What pushes your buttons? What makes you angry?
Me? Passive aggressive behavior pushes my buttons. I often react to it with anger and sometimes lash out in “retaliation” without thinking first.
My Buttons Are Easy for The People Closest to Me to See and Push
And guess what? The people closest to me know this about me (just as I intuitively know what their buttons are). And those people occasionally employ passive aggression with me when they are, in that moment, feeling angry towards me, frustrated, and/or powerless.
Their choice to exhibit passive aggression is entirely theirs – there is not much I can do about it. But I can always do something about my response. And reacting in anger usually makes me feel rotten afterward.

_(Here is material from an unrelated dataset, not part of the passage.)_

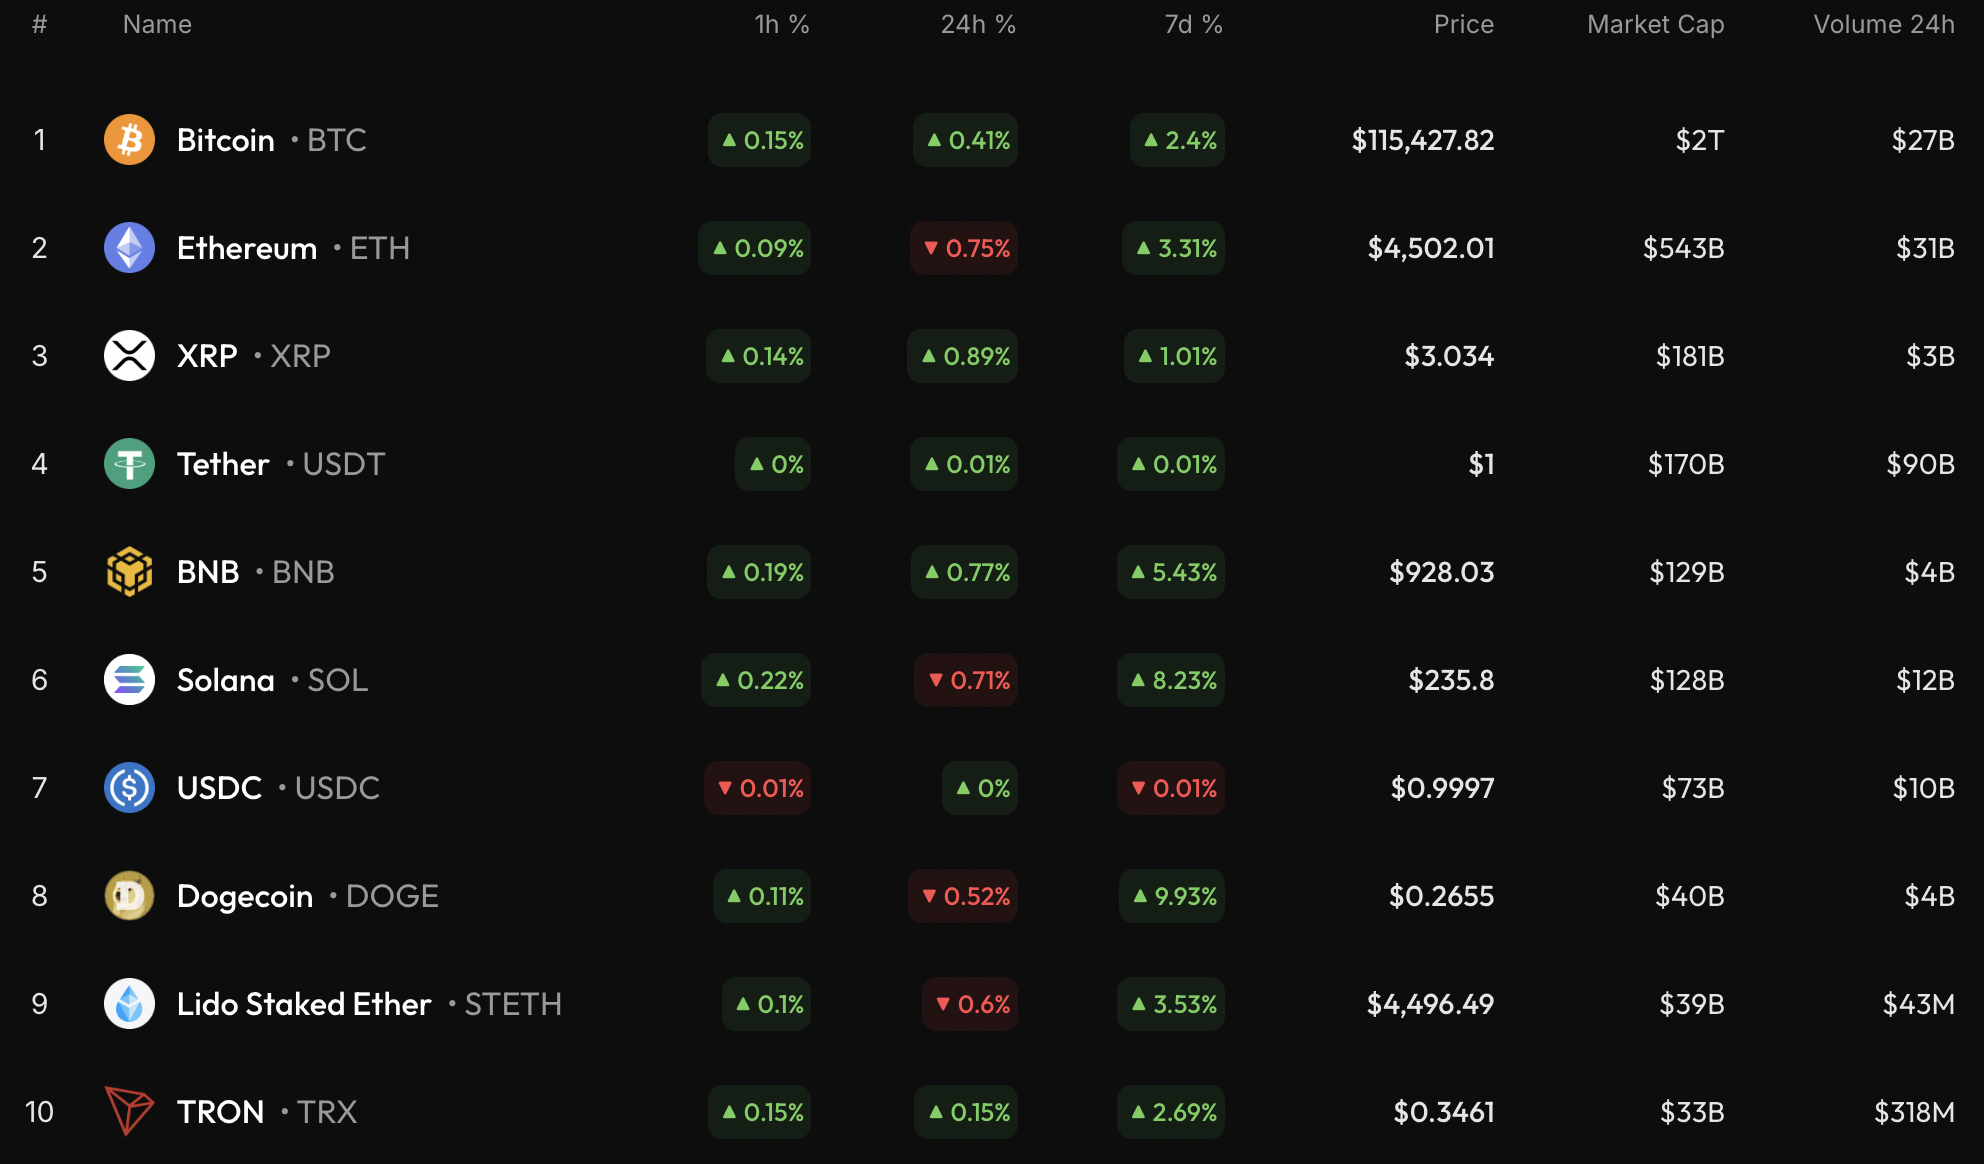Screen dimensions: 1984x1164
Task: Click the Name column header
Action: [157, 24]
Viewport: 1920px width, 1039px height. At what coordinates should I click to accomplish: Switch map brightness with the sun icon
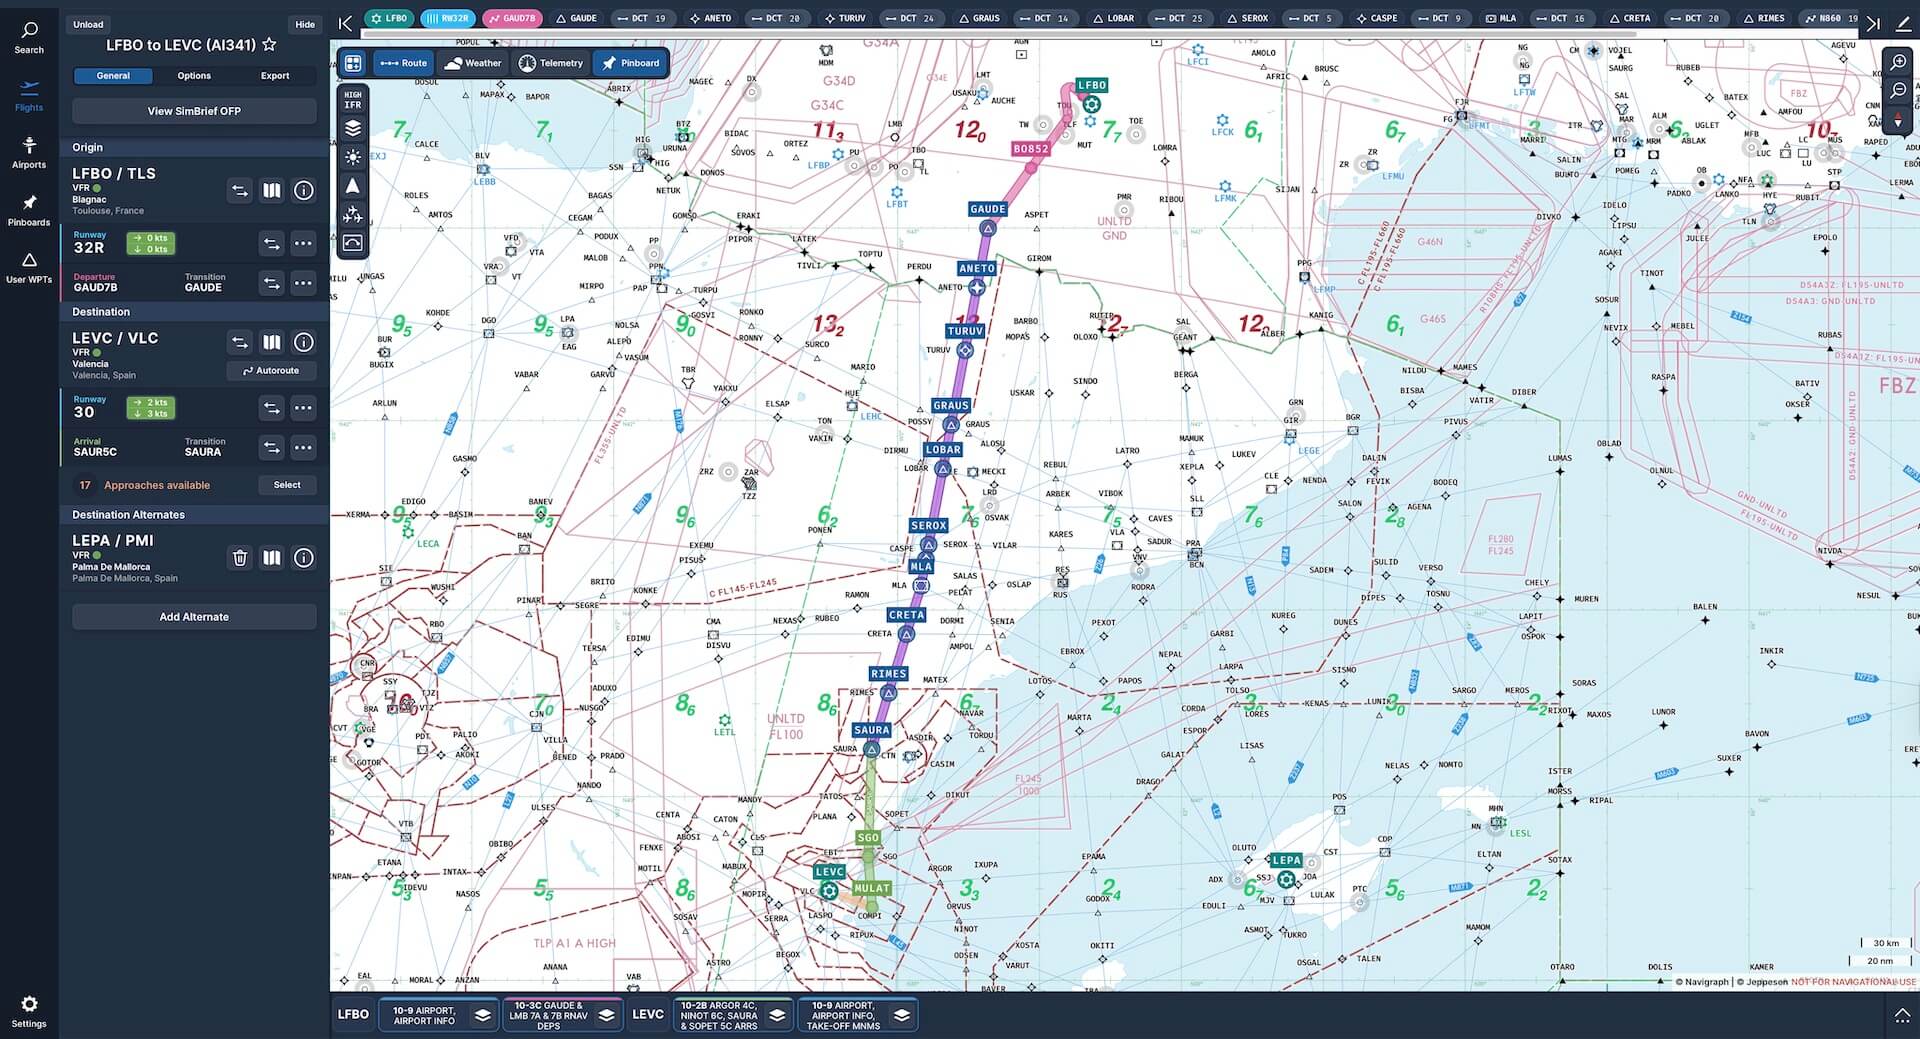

Doesn’t That Person “Deserve” My Anger?
So why, knowing that passive aggression is not “okay” for someone to use against me and knowing that I am “justified” in my anger towards it, would I tell new, better-feeling stories about it? Because I don’t want to feel rotten and I am, after all, the only one in control of how I feel (unless I want to surrender that power to someone else). Feeling rotten does not align me with my desires and acting in anger towards someone does not create a personally pleasing physical reality for me.
When someone pushes my buttons, I can choose to tell a new, better feeling story about it. I can remember:
- “The button-pusher is, at that moment, not in a good place; anyone who feels great about himself doesn’t need to resort to that kind of immature, non-effective behavior.”
- “The scenario where my buttons get pushed by a loved one or acquaintance is, after all, a well-rehearsed dance; the button-pusher and I know the choreography by heart and I am just as responsible for the habitual nature of this dance which has been formed through loads of practice between us.”
- “Justifying my angry reaction to getting my buttons pushed doesn’t make me feel any better in the long run. I might get the satisfaction of feeling “right”, but I don’t feel good. Which is more important to me today? Being aware of my part in this dysfunctional dance and taking responsibility for it feels much better than the self-righteous satisfaction of being “right”.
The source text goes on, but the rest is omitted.